Buna benzer bir yanılgıyı Shaughnessy ve Ciancetta (2002) iki eş parçaya ayrılmış parçalardan biri beyaz biri siyah olarak işaretlenmiş iki çarkın döndürülmesi sonucu, her iki çarkta da çarkın siyahta durması ile kazanılan bir oyun tasarlamışlardır. Bu oyunda öğrenciler oyuncunun oyunu kazanma şansının %50 olarak ifade etmişlerdir.Araştırmacılar bu yanılgının yaşın artmasıyla birlikte azaldığını açıklamışlardır [165].

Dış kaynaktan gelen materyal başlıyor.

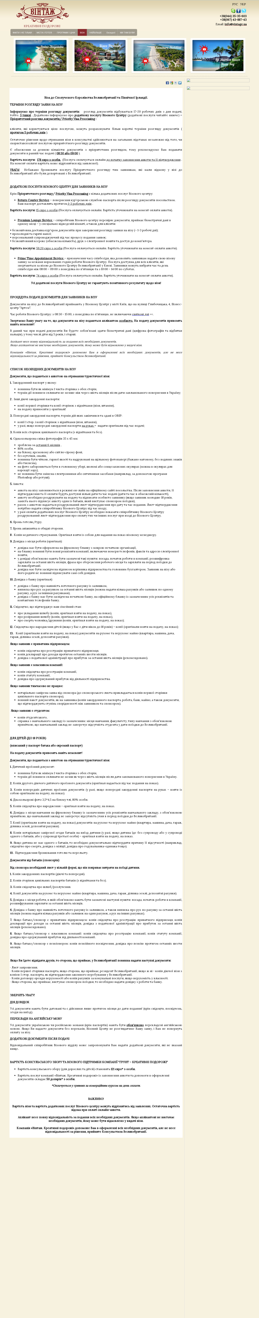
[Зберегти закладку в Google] (171, 82)
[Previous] (16, 55)
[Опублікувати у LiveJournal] (175, 82)
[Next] (62, 55)
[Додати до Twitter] (179, 82)
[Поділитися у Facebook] (167, 82)
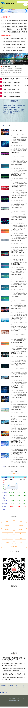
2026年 (7, 653)
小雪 (7, 645)
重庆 (7, 632)
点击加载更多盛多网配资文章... (14, 578)
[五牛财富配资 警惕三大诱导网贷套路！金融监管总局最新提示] (14, 59)
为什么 (20, 645)
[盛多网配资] (8, 3)
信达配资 (7, 641)
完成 (21, 649)
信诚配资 (21, 636)
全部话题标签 (14, 657)
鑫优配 (20, 641)
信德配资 (7, 636)
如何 (21, 632)
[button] (26, 11)
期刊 (7, 649)
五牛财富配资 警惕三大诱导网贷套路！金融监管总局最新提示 (13, 62)
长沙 (21, 653)
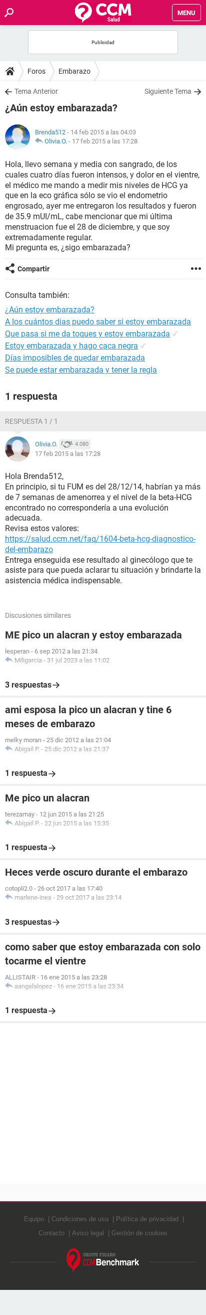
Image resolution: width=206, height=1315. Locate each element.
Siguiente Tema (168, 91)
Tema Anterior (36, 91)
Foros (37, 71)
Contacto (51, 1233)
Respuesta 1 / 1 (31, 421)
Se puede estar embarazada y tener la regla (81, 370)
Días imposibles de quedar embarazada (75, 358)
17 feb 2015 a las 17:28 (105, 141)
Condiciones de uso (80, 1219)
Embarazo (74, 71)
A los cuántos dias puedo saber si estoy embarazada (98, 321)
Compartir (34, 269)
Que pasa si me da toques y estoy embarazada (87, 334)
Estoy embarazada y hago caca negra (71, 346)
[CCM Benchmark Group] (103, 1260)
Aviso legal (88, 1233)
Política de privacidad (147, 1219)
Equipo (34, 1219)
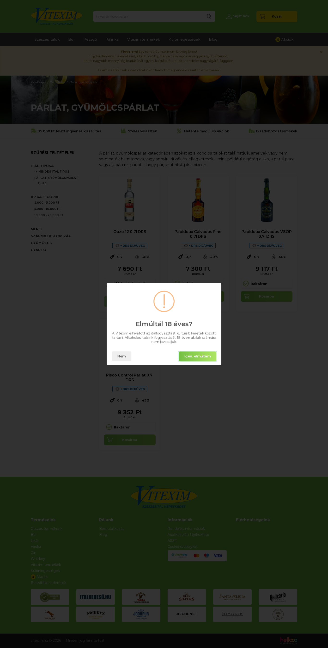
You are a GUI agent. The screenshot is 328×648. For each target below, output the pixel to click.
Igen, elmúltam (197, 356)
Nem (121, 356)
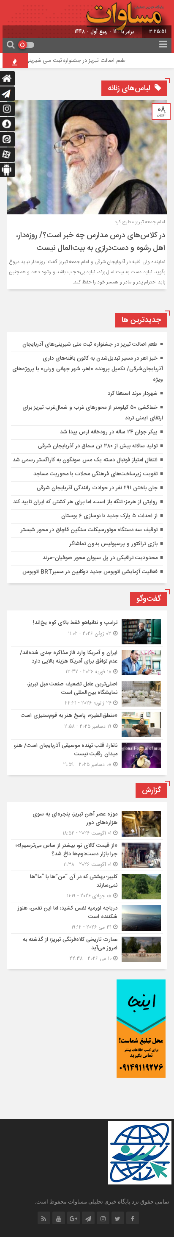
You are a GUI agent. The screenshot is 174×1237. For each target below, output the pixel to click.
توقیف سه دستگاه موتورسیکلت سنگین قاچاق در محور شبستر (89, 530)
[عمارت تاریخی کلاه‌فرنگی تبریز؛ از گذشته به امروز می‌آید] (87, 948)
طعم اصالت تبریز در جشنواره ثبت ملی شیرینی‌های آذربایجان (90, 344)
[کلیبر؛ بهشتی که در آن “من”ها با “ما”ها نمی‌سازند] (87, 886)
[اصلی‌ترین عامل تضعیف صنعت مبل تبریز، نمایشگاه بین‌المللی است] (87, 693)
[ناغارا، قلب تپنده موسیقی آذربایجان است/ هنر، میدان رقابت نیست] (87, 754)
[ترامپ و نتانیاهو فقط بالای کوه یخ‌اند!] (87, 631)
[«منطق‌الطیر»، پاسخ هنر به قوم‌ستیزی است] (87, 724)
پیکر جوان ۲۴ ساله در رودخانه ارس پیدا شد (109, 432)
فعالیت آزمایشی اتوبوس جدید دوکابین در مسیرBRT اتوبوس (90, 572)
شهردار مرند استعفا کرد (133, 393)
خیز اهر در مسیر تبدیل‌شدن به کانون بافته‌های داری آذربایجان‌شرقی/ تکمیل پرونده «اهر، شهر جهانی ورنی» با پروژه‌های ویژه (87, 369)
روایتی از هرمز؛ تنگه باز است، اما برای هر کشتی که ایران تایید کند (85, 502)
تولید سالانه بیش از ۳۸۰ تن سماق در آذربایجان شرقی (98, 446)
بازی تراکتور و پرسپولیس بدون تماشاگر (113, 544)
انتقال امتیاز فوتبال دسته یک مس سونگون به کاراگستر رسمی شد (85, 460)
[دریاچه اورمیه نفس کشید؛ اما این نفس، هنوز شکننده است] (87, 917)
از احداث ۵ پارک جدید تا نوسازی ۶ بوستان (109, 516)
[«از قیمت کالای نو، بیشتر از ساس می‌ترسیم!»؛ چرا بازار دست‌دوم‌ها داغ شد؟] (87, 855)
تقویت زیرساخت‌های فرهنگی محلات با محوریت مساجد (95, 474)
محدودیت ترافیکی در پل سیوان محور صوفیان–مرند (100, 558)
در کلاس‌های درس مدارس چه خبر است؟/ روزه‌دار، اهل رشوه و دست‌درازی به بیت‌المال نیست (90, 242)
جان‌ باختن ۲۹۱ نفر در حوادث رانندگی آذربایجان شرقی (97, 488)
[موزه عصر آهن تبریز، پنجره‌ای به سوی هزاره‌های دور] (87, 823)
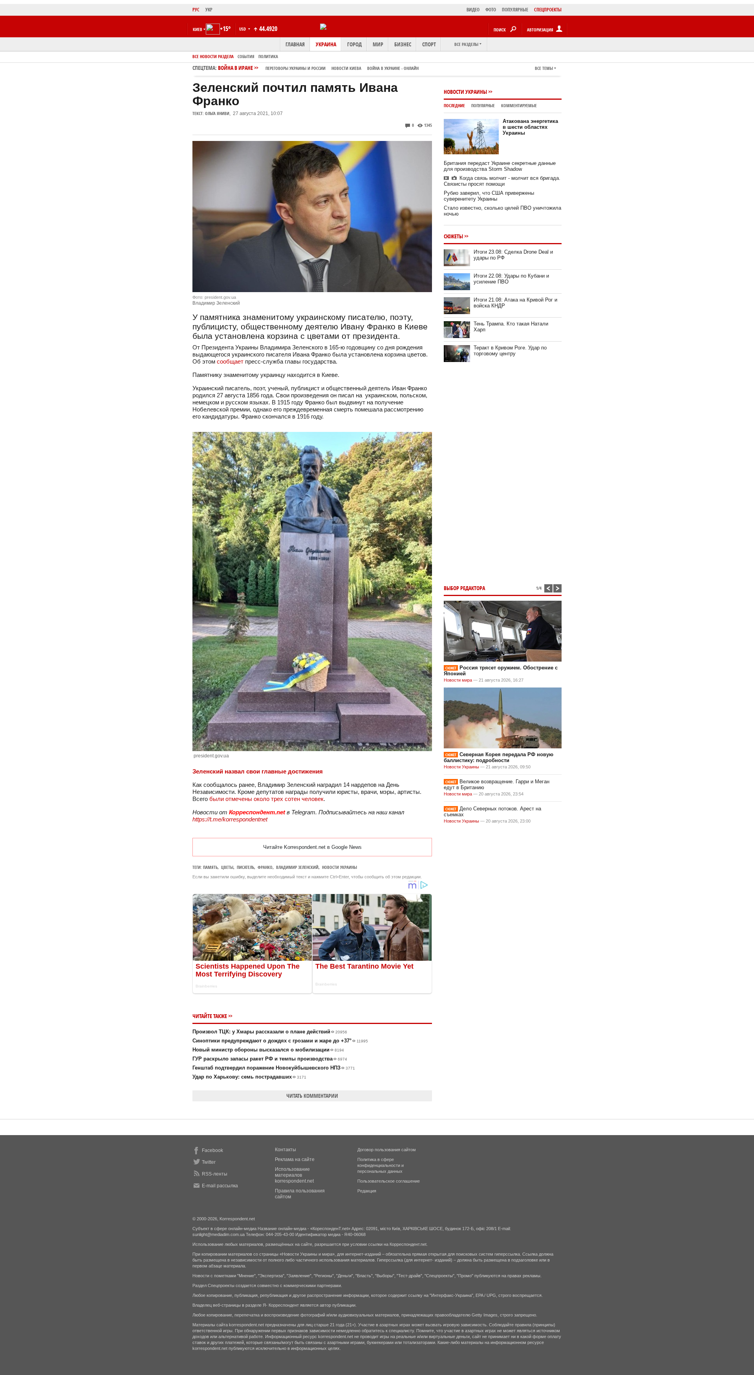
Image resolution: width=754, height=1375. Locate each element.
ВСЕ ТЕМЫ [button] (544, 68)
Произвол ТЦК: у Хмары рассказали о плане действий (269, 1032)
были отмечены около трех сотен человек (266, 798)
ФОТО (490, 9)
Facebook (212, 1150)
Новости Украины (465, 91)
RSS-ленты (214, 1174)
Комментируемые (519, 105)
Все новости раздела (213, 56)
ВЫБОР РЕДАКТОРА (464, 588)
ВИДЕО (473, 9)
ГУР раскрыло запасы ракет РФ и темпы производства (269, 1059)
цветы (227, 867)
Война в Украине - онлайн (393, 68)
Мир (378, 44)
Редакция (366, 1190)
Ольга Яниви (217, 113)
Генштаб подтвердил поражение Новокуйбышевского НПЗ (273, 1068)
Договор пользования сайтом (386, 1149)
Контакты (285, 1149)
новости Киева (346, 68)
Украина (326, 44)
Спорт (429, 44)
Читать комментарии (312, 1095)
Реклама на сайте (295, 1159)
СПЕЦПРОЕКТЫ (548, 9)
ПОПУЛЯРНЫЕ (515, 9)
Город (354, 44)
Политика (268, 56)
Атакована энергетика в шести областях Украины (530, 127)
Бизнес (402, 44)
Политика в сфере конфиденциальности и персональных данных (380, 1165)
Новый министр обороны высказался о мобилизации (268, 1050)
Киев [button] (197, 29)
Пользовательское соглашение (388, 1181)
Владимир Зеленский (297, 867)
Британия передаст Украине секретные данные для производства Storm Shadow (500, 166)
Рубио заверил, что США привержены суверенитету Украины (489, 196)
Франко (265, 867)
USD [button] (243, 29)
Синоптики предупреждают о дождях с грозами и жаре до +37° (280, 1041)
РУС (195, 9)
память (210, 867)
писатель (245, 867)
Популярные (483, 105)
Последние (454, 105)
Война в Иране (318, 67)
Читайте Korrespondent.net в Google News (312, 847)
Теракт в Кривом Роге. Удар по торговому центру (510, 351)
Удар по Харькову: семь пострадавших (249, 1077)
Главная (295, 44)
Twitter (209, 1162)
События (246, 56)
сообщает (230, 361)
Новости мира (458, 680)
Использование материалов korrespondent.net (294, 1175)
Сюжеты (453, 236)
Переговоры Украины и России (295, 68)
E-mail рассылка (220, 1185)
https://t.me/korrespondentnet (229, 819)
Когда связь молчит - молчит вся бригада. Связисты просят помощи (502, 181)
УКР (208, 9)
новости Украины (339, 867)
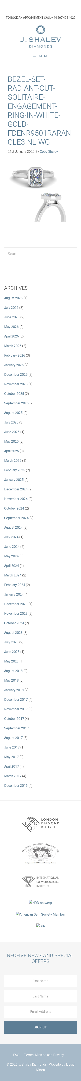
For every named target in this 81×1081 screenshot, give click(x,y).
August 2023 (13, 632)
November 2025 (16, 384)
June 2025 (12, 432)
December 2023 (16, 604)
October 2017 (14, 718)
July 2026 (11, 307)
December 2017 (16, 699)
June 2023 (12, 651)
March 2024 (12, 575)
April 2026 (11, 336)
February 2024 (14, 584)
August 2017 (13, 737)
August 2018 (13, 671)
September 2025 (16, 403)
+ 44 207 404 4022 (63, 18)
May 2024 (11, 556)
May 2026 (11, 326)
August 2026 (13, 298)
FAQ (16, 1055)
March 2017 (12, 776)
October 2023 (14, 623)
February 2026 (14, 355)
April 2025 (11, 451)
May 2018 (11, 680)
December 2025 (16, 374)
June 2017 (12, 747)
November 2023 (16, 613)
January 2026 (14, 365)
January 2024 (14, 594)
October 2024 (14, 508)
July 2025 (11, 422)
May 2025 (11, 441)
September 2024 (16, 518)
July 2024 (11, 537)
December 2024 (16, 489)
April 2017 (11, 766)
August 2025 (13, 412)
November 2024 (16, 498)
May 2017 (11, 757)
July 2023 (11, 642)
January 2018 (14, 690)
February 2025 (14, 470)
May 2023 (11, 661)
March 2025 (12, 460)
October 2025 (14, 393)
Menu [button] (44, 56)
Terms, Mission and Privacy (44, 1055)
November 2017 (16, 709)
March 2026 (12, 346)
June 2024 (12, 546)
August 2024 (13, 527)
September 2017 (16, 728)
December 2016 (16, 785)
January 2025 (14, 479)
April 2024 (11, 565)
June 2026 (12, 317)
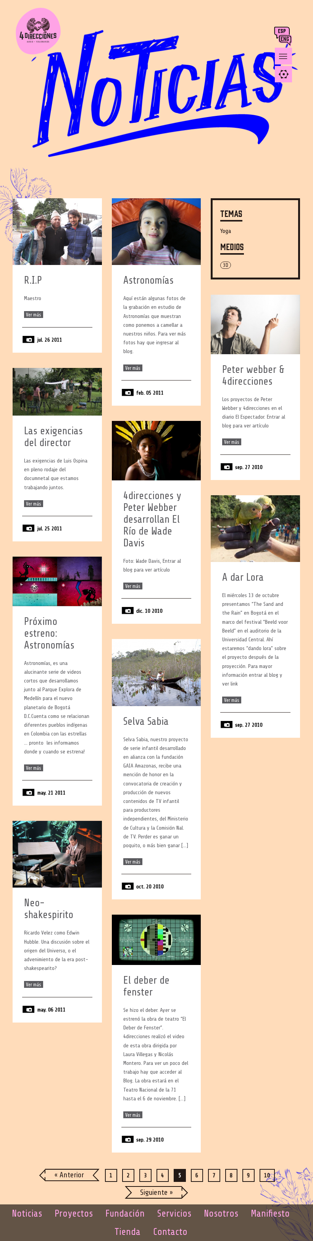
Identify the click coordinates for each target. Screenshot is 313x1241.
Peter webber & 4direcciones (253, 375)
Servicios (174, 1213)
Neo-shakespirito (48, 909)
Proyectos (74, 1213)
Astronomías (148, 280)
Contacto (170, 1232)
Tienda (127, 1232)
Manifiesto (270, 1213)
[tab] (283, 74)
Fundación (125, 1213)
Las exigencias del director (53, 437)
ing (286, 41)
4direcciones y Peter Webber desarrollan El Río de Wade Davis (152, 519)
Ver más (33, 315)
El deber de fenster (146, 986)
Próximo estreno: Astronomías (49, 633)
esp (282, 33)
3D (225, 265)
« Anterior (69, 1174)
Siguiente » (156, 1192)
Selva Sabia (146, 721)
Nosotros (221, 1213)
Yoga (225, 231)
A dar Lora (243, 577)
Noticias (27, 1213)
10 (267, 1175)
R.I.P (33, 280)
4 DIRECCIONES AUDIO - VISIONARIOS (38, 38)
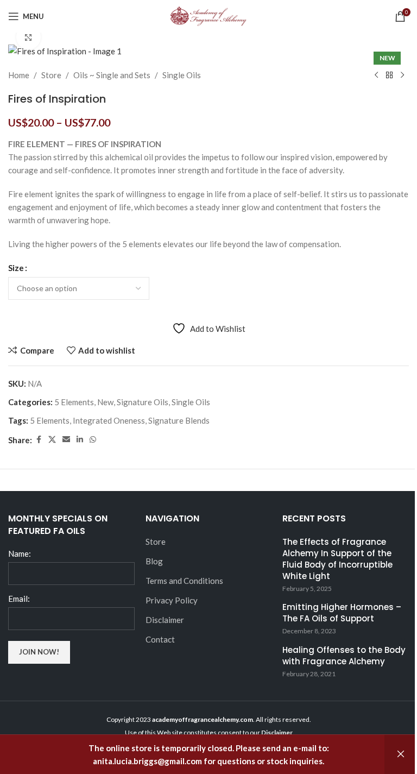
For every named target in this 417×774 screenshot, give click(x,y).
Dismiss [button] (400, 754)
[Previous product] (376, 74)
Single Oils (181, 75)
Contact (160, 639)
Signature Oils (142, 402)
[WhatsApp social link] (92, 439)
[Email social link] (66, 439)
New (105, 402)
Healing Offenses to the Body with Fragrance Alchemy (344, 655)
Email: (19, 598)
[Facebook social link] (38, 439)
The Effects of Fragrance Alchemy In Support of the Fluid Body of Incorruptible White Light (337, 559)
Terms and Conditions (184, 581)
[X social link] (52, 439)
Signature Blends (179, 420)
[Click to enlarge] (28, 37)
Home (18, 75)
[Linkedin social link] (79, 439)
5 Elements (74, 402)
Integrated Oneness (109, 420)
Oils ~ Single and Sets (111, 75)
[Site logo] (208, 15)
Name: (19, 553)
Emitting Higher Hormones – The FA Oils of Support (341, 612)
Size (16, 268)
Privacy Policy (172, 600)
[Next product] (402, 74)
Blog (154, 561)
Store (51, 75)
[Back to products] (389, 74)
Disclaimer (165, 620)
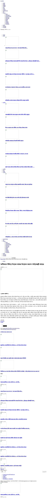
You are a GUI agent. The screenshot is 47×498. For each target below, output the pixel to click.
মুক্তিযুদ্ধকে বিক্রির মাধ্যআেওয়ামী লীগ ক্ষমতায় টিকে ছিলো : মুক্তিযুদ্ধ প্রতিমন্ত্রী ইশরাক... (17, 400)
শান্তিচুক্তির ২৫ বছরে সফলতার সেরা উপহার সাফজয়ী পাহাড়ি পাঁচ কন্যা (18, 236)
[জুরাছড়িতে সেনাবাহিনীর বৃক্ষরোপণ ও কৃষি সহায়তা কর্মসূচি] (3, 463)
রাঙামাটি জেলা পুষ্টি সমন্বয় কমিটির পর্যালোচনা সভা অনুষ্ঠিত (11, 437)
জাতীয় (4, 4)
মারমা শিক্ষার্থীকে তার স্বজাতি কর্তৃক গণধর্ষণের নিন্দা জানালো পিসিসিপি (13, 358)
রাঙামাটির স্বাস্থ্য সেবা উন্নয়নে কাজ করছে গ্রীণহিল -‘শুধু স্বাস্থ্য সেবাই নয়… (19, 74)
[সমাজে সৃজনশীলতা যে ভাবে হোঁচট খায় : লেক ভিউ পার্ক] (3, 379)
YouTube (4, 475)
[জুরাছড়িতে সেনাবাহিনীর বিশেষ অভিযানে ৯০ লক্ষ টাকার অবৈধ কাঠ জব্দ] (7, 342)
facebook (4, 477)
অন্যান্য (4, 13)
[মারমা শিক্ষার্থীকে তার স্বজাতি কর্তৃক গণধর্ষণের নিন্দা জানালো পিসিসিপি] (7, 355)
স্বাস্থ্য (4, 8)
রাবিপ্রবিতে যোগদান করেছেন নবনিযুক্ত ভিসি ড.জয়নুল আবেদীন (17, 100)
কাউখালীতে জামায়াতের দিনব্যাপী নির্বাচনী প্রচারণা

2.5.3.3.2 Gerekli ve Rastgele Durumunun Ayırt Edilememesi

Fischbein ve diğerleri (1991) yaptıkları çalışmada öğrencilerden iki zar atıldığında üste gelen sayıların toplamının 3 olması ile 11 olması olasılıklarının

karşılaştırmalarını istediğinde, öğrenciler 11 sayısının daha büyük olmasından dolayı 11’i tercih etme eğiliminde olmaktadırlar. Ayrıca aynı çalışmada iki zar atıldığında gelen sonuçların toplamının 7 ve 10 olması olasılıklarını karşılaştırılmasında genellikle daha büyük toplam olan 10 seçeneği tercih edilmiştir. [Fischbein ve diğerleri, (1991) Aktaran:156].

Nilsson’un (2003) yaptığı çalışmada da yukarıdaki duruma benzer bir yanılgı ortaya çıkmıştır. Birinin yüzleri 2,2,2,4,4,4 diğerinin yüzleri 3,3,3,5,5,5 şeklinde işaretlenmiş olan iki zar atıldığında gelen sonuçların toplamı sorulduğunda öğrenciler 6 ve 8’i de örnek uzaya dahil etmektedirler [166].

2.5.3.3.3 Parça-Bütün İlişkileri Hakkındaki Yanılgılar

Koyuncu-Nazlıçiçek (2000) yaptığı tez çalışmasında öğrencilere “10 kırmızı ve 10 siyah topun yer aldığı bir torbadan dört kez bir top çekip rengini kaydettikten sonra torbaya geri koyuyoruz. Aynı işlemi çektiğimiz topu torbaya geri atmadan yapıyoruz. Hangi durumda her renkten iki top elde etme şansımız fazladır?” sorusunu sormuştur. Bu soruya bu çalışmadaki öğrencilerin%30’u çekilen top yerine konularak her iki renkten bilye elde etme olasılığının daha fazla olduğunu belirtmişlerdir. Bu tip bir yargıya varan çocuklar hesaplama yapmadan bir karara varmışlardır [149].